= Goal =
Copy the rows below word for word, from the first one through the line that contains "coordinates (278, 666).".

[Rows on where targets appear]

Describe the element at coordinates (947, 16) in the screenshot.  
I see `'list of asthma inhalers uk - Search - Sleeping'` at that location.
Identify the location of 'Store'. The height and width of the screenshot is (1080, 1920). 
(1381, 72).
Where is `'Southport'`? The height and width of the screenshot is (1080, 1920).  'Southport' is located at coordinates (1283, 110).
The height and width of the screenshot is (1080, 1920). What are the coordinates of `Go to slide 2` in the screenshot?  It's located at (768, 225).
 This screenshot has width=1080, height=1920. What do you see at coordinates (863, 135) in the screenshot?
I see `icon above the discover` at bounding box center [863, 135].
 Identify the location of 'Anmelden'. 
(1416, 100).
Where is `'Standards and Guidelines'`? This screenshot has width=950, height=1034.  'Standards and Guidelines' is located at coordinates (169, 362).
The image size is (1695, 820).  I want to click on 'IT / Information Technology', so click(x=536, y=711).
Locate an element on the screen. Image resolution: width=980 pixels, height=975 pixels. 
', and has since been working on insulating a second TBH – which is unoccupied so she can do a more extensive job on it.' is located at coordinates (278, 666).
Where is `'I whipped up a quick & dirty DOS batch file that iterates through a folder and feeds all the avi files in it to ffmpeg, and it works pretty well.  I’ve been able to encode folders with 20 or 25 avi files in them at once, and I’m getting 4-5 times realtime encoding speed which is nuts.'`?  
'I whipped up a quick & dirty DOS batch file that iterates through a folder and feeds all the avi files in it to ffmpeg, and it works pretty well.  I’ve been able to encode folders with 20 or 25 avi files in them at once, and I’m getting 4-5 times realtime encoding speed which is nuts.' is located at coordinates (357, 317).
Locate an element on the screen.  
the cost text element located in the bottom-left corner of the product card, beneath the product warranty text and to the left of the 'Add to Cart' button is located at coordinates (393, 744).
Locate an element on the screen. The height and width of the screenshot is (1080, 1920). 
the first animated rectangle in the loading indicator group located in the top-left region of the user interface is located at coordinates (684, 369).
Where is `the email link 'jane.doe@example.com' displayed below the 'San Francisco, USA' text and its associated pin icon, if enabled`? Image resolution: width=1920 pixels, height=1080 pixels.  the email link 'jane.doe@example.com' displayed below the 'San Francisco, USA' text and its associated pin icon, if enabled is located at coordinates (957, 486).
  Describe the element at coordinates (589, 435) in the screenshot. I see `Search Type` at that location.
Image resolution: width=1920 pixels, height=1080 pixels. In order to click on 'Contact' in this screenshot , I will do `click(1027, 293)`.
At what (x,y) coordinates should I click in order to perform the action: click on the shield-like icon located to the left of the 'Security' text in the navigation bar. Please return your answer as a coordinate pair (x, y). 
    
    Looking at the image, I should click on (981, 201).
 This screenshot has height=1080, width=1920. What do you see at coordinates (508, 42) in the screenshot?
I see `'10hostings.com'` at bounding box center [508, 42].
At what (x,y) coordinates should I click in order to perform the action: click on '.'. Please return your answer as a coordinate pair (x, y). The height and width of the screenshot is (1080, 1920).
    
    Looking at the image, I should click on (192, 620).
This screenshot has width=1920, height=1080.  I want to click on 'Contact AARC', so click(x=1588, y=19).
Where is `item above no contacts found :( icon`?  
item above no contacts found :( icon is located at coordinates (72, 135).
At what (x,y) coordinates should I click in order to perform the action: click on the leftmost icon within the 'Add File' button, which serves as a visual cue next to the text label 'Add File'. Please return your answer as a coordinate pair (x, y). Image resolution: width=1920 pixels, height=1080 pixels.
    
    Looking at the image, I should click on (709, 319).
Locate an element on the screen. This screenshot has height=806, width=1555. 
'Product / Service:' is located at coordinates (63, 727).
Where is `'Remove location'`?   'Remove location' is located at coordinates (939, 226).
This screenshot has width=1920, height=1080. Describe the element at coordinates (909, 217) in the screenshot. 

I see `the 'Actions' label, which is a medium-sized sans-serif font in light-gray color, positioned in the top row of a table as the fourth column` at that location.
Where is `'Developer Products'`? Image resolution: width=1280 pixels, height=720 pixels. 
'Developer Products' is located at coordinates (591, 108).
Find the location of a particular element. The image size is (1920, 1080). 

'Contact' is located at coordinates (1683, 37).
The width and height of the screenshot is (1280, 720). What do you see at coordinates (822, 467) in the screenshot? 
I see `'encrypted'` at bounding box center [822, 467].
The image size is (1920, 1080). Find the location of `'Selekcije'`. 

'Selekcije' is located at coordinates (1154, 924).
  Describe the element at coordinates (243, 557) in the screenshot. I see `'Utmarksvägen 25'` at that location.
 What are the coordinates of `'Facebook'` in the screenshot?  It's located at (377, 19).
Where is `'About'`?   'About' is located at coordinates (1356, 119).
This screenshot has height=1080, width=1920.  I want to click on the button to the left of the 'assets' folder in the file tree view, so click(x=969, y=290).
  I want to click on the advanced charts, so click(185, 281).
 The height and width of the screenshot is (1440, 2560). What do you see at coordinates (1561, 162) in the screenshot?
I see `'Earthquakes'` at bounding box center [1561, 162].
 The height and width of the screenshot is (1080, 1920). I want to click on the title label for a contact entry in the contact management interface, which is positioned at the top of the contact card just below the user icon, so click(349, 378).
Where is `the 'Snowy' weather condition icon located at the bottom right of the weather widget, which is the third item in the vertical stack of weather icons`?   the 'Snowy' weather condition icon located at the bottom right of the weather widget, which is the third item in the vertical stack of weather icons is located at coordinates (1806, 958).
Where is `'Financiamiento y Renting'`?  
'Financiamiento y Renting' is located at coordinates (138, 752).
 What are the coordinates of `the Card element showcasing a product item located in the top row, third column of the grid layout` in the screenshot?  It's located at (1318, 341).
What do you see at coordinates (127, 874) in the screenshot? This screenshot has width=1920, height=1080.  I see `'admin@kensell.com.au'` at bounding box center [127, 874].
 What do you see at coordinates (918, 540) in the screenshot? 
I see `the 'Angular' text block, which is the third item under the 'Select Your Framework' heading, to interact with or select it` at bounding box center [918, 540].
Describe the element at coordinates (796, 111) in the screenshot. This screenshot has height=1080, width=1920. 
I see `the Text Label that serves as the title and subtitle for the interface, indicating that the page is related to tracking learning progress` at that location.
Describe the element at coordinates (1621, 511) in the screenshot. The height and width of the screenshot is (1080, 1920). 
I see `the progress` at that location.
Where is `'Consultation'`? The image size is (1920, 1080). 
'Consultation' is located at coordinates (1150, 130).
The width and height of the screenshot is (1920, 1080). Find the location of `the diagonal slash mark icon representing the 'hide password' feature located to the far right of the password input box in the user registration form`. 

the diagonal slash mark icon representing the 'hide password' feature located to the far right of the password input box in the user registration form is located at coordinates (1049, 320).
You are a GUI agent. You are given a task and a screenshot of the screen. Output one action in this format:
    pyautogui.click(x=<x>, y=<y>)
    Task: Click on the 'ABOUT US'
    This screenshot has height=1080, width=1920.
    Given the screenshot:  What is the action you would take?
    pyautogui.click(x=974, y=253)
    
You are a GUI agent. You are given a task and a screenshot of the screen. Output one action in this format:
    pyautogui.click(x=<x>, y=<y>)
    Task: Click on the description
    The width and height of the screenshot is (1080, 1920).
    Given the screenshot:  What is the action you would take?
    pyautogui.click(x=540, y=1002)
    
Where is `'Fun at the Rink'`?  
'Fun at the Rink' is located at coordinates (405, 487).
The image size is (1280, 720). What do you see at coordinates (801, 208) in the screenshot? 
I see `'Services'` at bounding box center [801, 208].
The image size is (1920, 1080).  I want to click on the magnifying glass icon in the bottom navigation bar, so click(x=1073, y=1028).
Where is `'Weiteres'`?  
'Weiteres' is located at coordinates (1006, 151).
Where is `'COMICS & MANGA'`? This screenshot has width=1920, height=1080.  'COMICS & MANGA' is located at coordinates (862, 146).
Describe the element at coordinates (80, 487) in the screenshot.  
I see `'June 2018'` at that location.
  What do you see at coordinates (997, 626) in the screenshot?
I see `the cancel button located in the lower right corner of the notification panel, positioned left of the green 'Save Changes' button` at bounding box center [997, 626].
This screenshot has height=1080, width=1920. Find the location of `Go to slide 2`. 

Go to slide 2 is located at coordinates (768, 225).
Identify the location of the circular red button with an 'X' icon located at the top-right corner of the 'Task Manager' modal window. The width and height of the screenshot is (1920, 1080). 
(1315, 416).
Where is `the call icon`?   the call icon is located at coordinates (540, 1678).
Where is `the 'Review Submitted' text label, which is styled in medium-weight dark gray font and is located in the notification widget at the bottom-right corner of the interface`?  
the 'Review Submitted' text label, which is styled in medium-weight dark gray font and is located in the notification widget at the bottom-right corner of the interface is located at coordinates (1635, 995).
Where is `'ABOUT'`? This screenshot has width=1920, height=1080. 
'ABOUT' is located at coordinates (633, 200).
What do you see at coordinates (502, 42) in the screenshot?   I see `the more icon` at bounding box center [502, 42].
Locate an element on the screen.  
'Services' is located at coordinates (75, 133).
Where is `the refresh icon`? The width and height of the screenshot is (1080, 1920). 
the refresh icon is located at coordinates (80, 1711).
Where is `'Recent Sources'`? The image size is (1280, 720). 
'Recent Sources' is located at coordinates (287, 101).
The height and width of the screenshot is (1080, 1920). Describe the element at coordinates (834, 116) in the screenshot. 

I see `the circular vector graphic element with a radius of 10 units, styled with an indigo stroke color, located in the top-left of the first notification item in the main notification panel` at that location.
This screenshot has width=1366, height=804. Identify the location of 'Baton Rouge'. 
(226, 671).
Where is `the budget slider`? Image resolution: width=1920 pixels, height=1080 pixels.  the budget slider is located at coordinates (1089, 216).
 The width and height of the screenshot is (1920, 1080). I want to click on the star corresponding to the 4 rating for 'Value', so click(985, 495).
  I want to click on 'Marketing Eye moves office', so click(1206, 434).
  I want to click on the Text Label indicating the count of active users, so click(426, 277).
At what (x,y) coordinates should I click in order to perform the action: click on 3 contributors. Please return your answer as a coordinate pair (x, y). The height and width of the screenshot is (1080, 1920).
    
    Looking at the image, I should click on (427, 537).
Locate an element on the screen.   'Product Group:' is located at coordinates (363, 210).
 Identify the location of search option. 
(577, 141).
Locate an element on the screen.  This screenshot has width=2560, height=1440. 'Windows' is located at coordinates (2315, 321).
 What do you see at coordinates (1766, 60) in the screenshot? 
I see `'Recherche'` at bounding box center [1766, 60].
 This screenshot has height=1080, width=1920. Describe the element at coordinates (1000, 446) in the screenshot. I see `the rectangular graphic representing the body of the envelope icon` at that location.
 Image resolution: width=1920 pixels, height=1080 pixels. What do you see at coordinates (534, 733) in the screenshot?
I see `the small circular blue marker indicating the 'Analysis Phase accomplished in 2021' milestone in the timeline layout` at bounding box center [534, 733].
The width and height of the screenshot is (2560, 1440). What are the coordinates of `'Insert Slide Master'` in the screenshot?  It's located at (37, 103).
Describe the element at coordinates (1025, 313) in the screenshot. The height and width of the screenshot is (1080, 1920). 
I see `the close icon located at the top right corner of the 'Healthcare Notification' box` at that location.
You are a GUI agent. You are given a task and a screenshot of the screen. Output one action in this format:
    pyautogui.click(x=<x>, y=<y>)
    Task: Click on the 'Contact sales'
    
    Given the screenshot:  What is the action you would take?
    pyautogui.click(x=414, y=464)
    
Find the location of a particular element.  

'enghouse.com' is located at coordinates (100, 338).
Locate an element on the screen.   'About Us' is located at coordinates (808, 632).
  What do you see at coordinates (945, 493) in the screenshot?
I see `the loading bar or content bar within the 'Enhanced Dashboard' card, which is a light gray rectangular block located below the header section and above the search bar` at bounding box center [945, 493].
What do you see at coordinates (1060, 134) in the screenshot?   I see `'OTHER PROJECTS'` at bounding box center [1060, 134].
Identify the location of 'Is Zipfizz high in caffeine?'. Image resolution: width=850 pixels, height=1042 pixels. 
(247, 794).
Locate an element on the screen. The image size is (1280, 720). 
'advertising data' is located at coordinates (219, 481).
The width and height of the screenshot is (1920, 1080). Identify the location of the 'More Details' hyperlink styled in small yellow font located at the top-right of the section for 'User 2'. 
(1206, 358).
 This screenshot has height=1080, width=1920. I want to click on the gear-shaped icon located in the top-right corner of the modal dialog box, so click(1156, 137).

= Solution for this task =
Describe the element at coordinates (947, 16) in the screenshot.  
I see `'list of asthma inhalers uk - Search - Sleeping'` at that location.
Identify the location of 'Store'. The height and width of the screenshot is (1080, 1920). 
(1381, 72).
Where is `'Southport'`? The height and width of the screenshot is (1080, 1920).  'Southport' is located at coordinates (1283, 110).
The height and width of the screenshot is (1080, 1920). What are the coordinates of `Go to slide 2` in the screenshot?  It's located at (768, 225).
 This screenshot has width=1080, height=1920. What do you see at coordinates (863, 135) in the screenshot?
I see `icon above the discover` at bounding box center [863, 135].
 Identify the location of 'Anmelden'. 
(1416, 100).
Where is `'Standards and Guidelines'`? This screenshot has width=950, height=1034.  'Standards and Guidelines' is located at coordinates (169, 362).
The image size is (1695, 820).  I want to click on 'IT / Information Technology', so click(x=536, y=711).
Locate an element on the screen. Image resolution: width=980 pixels, height=975 pixels. 
', and has since been working on insulating a second TBH – which is unoccupied so she can do a more extensive job on it.' is located at coordinates (278, 666).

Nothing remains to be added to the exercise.